Comments (6)
I'm looking into existing tools for concatenating/merging COCO annotations, and I am back to the question of how to handle image ids. One potential option would be to generate an id number for each image in a dataset upon import, and then when we merge datasets we generate a new set of id numbers
"annotations": [
{
"id": "00001",
"source_id": "00001",
"image_id": "20160928-140314-0.jpg",
"category_id": 0,
"agdata_id": "deepweeds"
},
{
"id": "00002",
"source_id": "00002",
"image_id": "20160928-140337-0.jpg",
"category_id": 0,
"agdata_id": "deepweeds"
}
Then when we merge datasets, a new id number would be generated and the source_id would be retained:
"annotations": [
{
"id": "00001",
"source_id": "00001",
"image_id": "20160928-140314-0.jpg",
"category_id": 0,
"agdata_id": "deepweeds"
},
{
"id": "00002",
"source_id": "00001",
"image_id": "20140115-35235.jpg",
"category_id": 3,
"agdata_id": "cwfid"
}
Another idea would be to generate ids for each image by combing the dataset name with a number (i.e. deepweeds1, cwid2003).
We could stick with the "unique" ids that camtraps uses, but there is still the extremely rare chance to have overlap with those ids.
from weed-ai.
Here is COCO-assistant's merging function: https://github.com/ashnair1/COCO-Assistant/blob/master/coco_assistant/coco_assistant.py
Edit: And another option for merging individual image JSON annotations into one MSCOCO JSON: https://github.com/fcakyon/labelme2coco/blob/master/labelme2coco/labelme2coco.py
from weed-ai.
Good to know about coco_assistant
and pycocotools
. They will be useful to test the compatibility of our format with existing tools.

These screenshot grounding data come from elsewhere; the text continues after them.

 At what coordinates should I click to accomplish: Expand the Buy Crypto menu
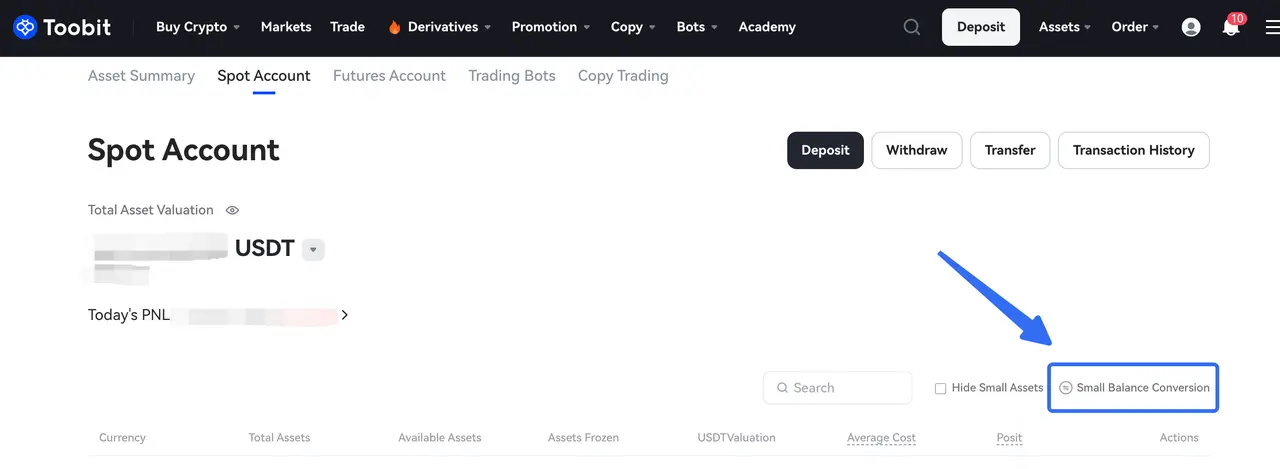pyautogui.click(x=198, y=27)
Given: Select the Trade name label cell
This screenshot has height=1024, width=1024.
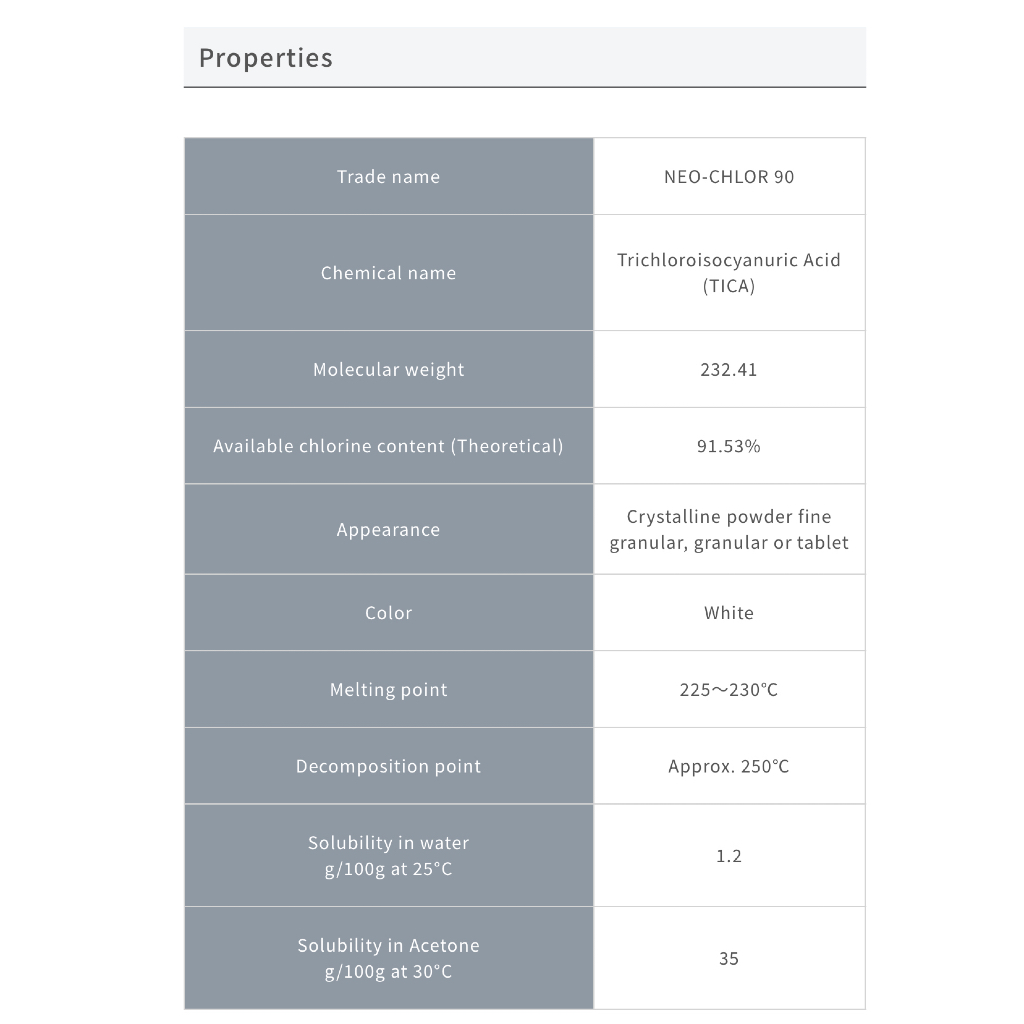Looking at the screenshot, I should coord(389,176).
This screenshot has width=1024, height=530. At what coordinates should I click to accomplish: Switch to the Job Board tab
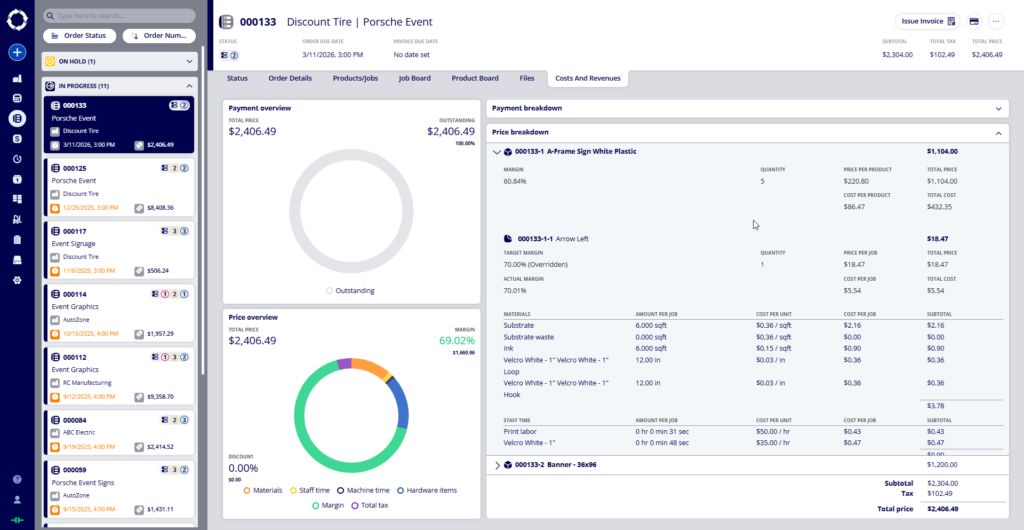414,77
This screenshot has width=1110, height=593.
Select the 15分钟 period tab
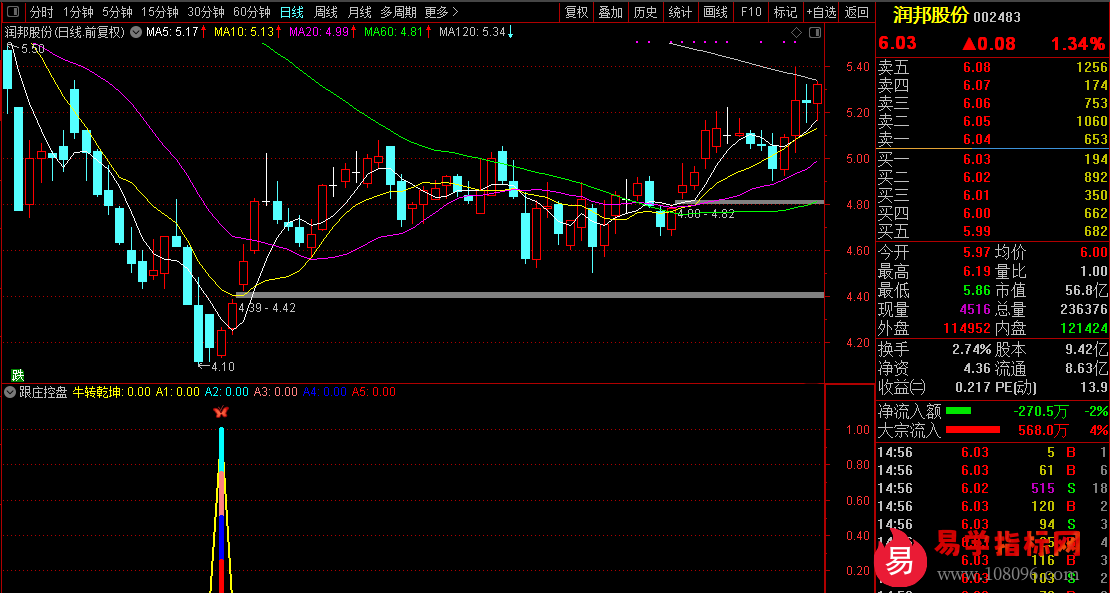tap(159, 11)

I will admit that as the author of coco_assistant
implies, the format of COCO is not so friendly to work with, seeing as you need to read the whole thing in to decode any part of it by dereferencing those id pointers, etc. It's designed like a normalised relational database rather than a document store (used in Pascal VOC for example) which keeps information about each item localised, and allows for easy concatenation of datasets.
And maybe we should have considered VOC more seriously: apart from merging datasets, we will need to convert whatever format we have to documented-oriented storage, for standard faceted search tools to work with. Similarly it's easier to turn COCO into a relational database and VOC into a dataframe, because VOC stores information redundantly and COCO stores it through reference.
from weed-ai.
Would it be too late for us to change gears to VOC? When we originally decided on COCO I think a large part of its appeal was its widespread popularity and the JSON format. I think I also thought the idea of one annotation for each dataset would be good. Now I'm not so sure...
from weed-ai.
I think I also thought the idea of one annotation for each dataset would be good. Now I'm not so sure...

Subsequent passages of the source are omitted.